Last year schools all across the nation had to enforce cyber-bullying training throughout their districts. The additional required responsibility reporting a potential threat ties up hours for interviewing, documentation and meetings with parents and police. With the increase in responsibilities and the increase of unemployed teachers, it is evident that the magic wand is not big enough in our public school sector. And this is only a small fraction of the adversity it will face.
So what are some unemployed teachers doing in the wake of all these pink slips to gain control of their circumstances? They are transferring their already mastered skills for instructing to the varied learning styles and sharing their recently acquired skills working from home on-line to an older audience. The unemployed teachers are seeking opportunities and discovering new ways to support their families. Instead of teaching children to become life long learners, the former unemployed teachers are teaching entrepreneurial parents how to become life long earners serving our global community of children.
The technology that just a year before was part of the bullying problem which spilled over into their classroom, now becomes their safe haven for wealth creation and stability allowing them to work anywhere in the world since being unemployed.
Unemployed teachers are applying the same lessons they taught their former students in their own lives. They are learning new skills, trying their best no matter what the challenges are they are faced with. They are expressing their creativity, applying problem solving and leadership skills to no longer be unemployed teachers. Instead they are learning how to become
entrepreneurs and business owners, creating their own circumstances.

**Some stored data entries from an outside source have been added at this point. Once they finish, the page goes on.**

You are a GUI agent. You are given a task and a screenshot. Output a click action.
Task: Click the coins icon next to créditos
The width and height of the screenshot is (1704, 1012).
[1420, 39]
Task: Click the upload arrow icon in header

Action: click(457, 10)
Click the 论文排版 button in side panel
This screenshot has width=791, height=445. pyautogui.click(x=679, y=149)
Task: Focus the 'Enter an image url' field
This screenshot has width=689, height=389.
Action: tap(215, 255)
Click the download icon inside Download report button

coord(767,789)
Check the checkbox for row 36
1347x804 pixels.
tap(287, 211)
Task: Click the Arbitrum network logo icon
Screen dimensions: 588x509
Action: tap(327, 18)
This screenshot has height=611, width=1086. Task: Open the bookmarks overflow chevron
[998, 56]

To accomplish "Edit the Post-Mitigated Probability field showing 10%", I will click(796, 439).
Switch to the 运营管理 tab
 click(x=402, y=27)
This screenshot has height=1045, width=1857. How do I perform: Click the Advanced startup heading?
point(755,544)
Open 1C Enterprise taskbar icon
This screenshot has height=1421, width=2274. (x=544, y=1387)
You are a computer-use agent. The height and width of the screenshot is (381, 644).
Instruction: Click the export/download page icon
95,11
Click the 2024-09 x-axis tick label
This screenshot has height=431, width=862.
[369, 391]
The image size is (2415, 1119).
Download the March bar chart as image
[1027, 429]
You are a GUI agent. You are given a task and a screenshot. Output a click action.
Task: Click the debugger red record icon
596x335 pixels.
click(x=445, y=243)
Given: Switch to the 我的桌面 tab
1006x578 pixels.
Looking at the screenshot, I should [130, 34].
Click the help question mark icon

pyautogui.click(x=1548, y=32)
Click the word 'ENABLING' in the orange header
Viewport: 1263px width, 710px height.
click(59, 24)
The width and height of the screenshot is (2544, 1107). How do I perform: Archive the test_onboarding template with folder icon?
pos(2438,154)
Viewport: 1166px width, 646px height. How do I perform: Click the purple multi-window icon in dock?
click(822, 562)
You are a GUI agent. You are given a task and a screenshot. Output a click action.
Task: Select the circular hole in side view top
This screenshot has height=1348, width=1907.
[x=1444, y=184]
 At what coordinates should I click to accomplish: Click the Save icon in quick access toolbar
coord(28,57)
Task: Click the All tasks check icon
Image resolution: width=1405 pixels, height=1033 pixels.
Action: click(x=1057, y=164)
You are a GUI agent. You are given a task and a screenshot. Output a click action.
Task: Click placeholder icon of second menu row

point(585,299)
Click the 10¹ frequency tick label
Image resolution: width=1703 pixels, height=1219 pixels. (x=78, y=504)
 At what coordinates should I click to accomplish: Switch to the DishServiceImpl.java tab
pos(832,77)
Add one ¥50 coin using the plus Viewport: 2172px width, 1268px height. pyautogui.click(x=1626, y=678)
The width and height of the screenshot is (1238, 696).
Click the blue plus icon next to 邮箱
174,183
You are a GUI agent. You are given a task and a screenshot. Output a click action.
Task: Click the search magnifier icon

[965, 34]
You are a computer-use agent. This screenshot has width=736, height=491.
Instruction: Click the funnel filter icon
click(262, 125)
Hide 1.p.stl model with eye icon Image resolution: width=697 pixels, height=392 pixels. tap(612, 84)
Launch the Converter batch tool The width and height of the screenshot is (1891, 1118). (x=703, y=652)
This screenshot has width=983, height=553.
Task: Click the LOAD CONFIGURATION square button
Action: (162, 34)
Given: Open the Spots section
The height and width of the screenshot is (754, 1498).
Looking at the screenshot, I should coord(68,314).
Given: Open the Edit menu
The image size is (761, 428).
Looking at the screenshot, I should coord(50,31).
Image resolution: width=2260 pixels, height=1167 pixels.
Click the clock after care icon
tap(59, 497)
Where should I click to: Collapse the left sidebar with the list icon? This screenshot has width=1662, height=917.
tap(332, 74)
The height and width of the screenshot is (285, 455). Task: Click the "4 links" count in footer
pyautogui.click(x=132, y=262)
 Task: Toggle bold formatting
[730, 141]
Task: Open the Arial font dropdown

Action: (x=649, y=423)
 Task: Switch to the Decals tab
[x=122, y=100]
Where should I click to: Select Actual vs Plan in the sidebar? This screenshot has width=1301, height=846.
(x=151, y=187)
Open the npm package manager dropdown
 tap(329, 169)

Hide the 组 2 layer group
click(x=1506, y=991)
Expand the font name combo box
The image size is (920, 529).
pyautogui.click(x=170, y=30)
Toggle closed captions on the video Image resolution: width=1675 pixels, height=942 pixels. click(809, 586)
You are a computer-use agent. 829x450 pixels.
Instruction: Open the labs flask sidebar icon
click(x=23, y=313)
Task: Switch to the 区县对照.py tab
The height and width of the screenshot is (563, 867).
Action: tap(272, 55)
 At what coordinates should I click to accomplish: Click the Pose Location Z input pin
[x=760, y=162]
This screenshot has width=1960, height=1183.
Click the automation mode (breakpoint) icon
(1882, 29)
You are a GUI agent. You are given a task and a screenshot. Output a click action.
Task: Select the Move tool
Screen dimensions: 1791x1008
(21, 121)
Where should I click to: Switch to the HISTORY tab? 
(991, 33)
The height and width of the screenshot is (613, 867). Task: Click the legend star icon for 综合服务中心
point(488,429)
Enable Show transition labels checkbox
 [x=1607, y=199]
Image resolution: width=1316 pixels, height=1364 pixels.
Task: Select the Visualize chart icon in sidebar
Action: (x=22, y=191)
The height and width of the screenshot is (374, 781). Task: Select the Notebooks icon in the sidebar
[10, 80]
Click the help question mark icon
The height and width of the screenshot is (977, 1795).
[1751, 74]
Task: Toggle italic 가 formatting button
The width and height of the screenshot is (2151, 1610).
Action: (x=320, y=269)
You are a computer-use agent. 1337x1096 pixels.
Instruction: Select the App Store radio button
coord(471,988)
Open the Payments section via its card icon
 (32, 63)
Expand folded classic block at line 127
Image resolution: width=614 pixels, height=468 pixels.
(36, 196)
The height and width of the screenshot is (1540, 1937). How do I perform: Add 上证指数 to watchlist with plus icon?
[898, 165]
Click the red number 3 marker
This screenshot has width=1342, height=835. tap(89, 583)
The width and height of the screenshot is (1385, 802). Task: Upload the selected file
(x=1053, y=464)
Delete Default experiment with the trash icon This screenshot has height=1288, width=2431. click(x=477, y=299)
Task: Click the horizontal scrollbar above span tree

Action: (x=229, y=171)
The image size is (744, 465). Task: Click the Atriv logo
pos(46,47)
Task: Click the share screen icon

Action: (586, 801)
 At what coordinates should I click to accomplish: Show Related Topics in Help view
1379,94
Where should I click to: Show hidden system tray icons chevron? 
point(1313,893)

For our children, it is hard to know exactly how this will impact their school year. Communities must come together to support the educators that are in the schools teaching our future generation. This is going to be a problem that is truly going to "take a village" to find resolve depending on the resources available within the local communities. The cut backs on the federal and state level involving education across the nation leave districts with their hands tied. For our children's sake, I hope more philanthropists will step up to support our public school system.